• **Assignment**:
Without including any pictures, write out all the entries exactly.

[Pixel coordinate grounding data]
____________________

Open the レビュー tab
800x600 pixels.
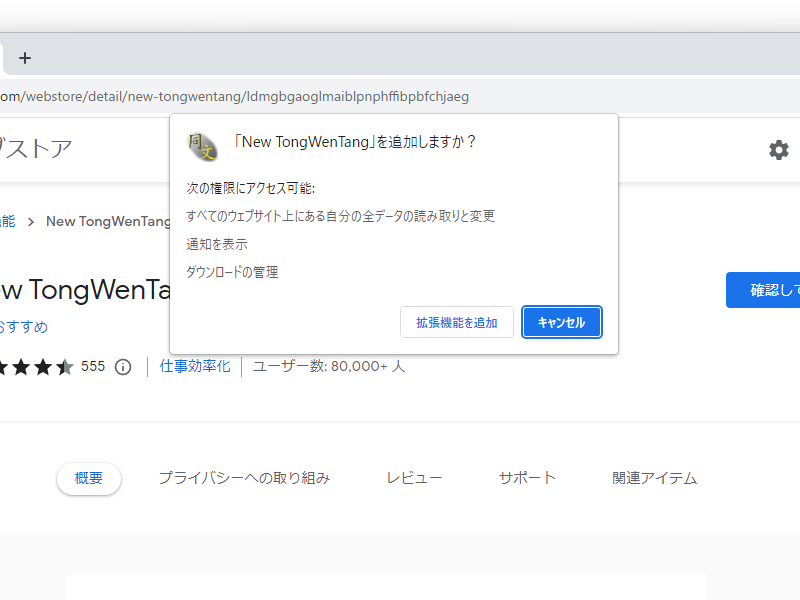click(x=417, y=478)
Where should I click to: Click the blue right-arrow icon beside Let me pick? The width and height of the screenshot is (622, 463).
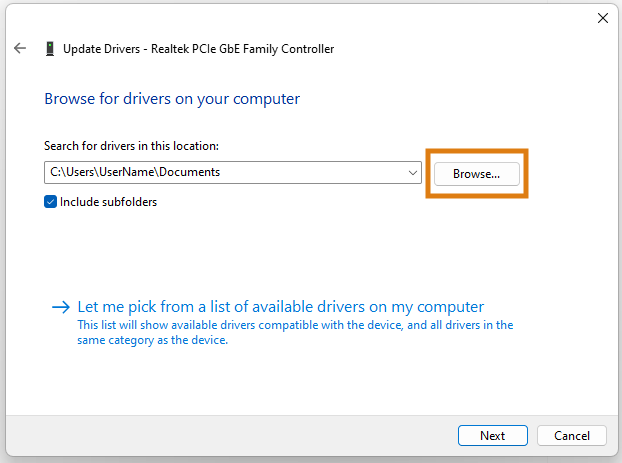pos(61,307)
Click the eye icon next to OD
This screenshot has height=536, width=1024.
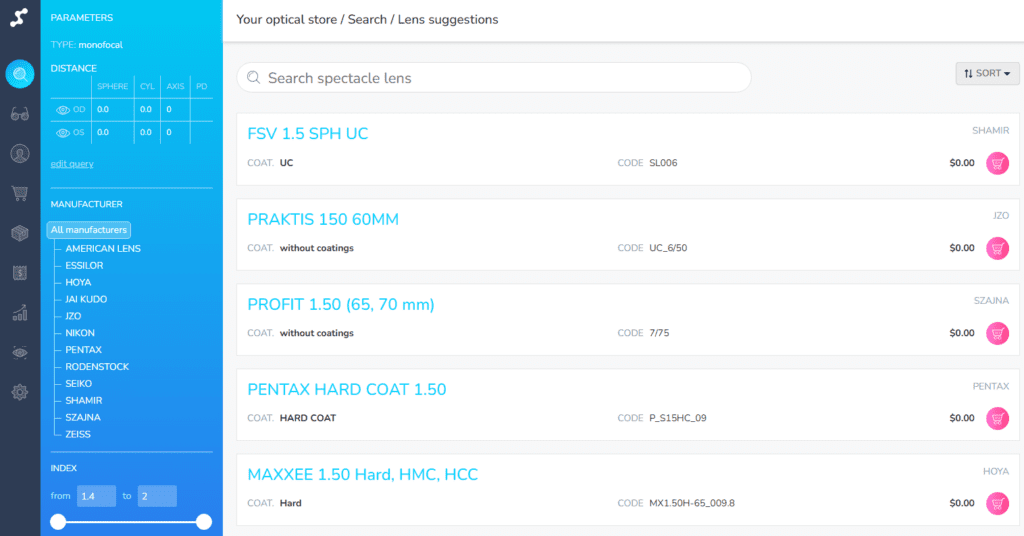coord(64,109)
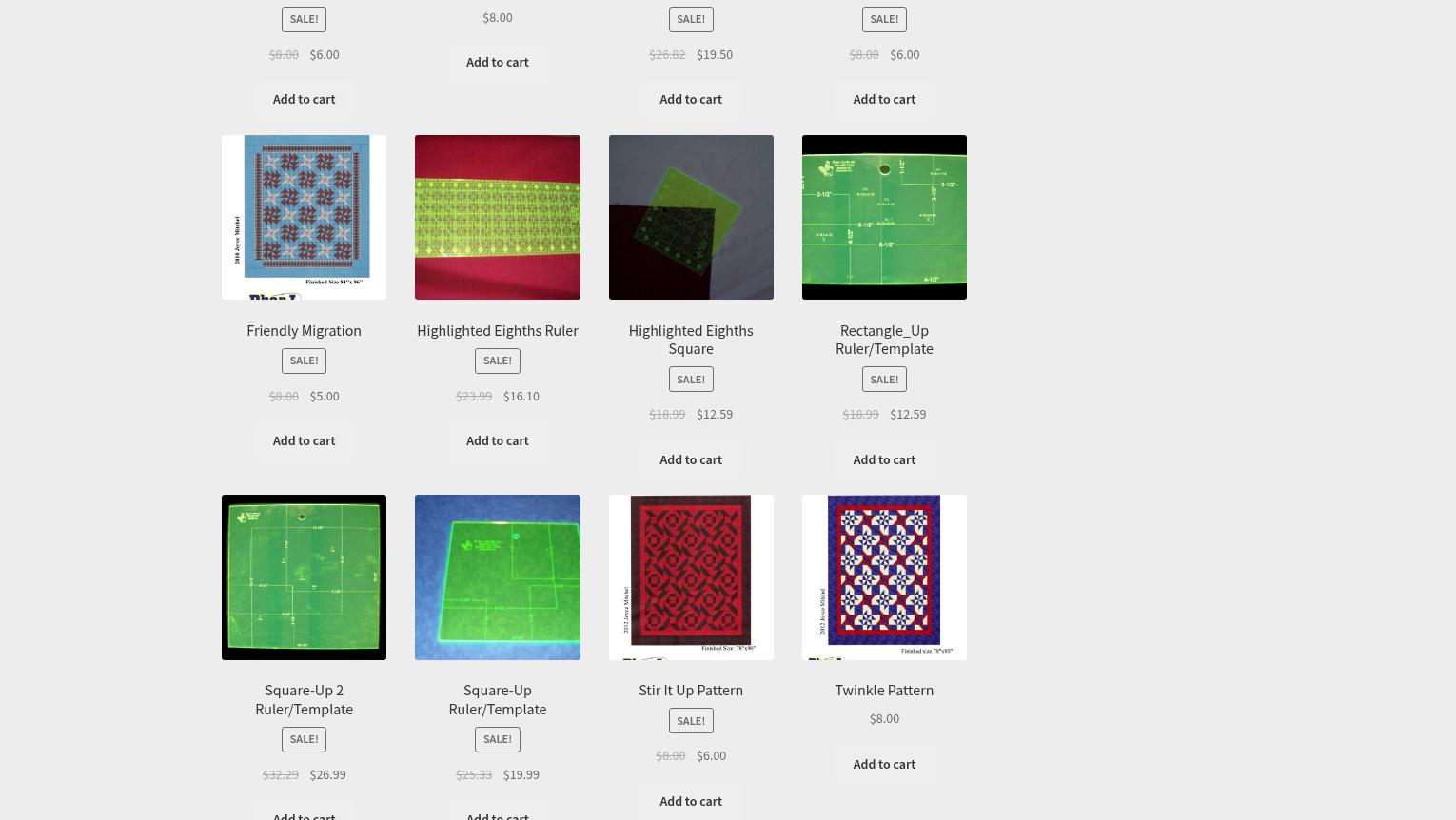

____________________

• **Result of the task**:
Open the レビュー tab
800x600 pixels.
click(x=417, y=478)
Where should I click to: Click the blue right-arrow icon beside Let me pick? The width and height of the screenshot is (622, 463).
pos(61,307)
Click the eye icon next to OD
This screenshot has height=536, width=1024.
coord(64,109)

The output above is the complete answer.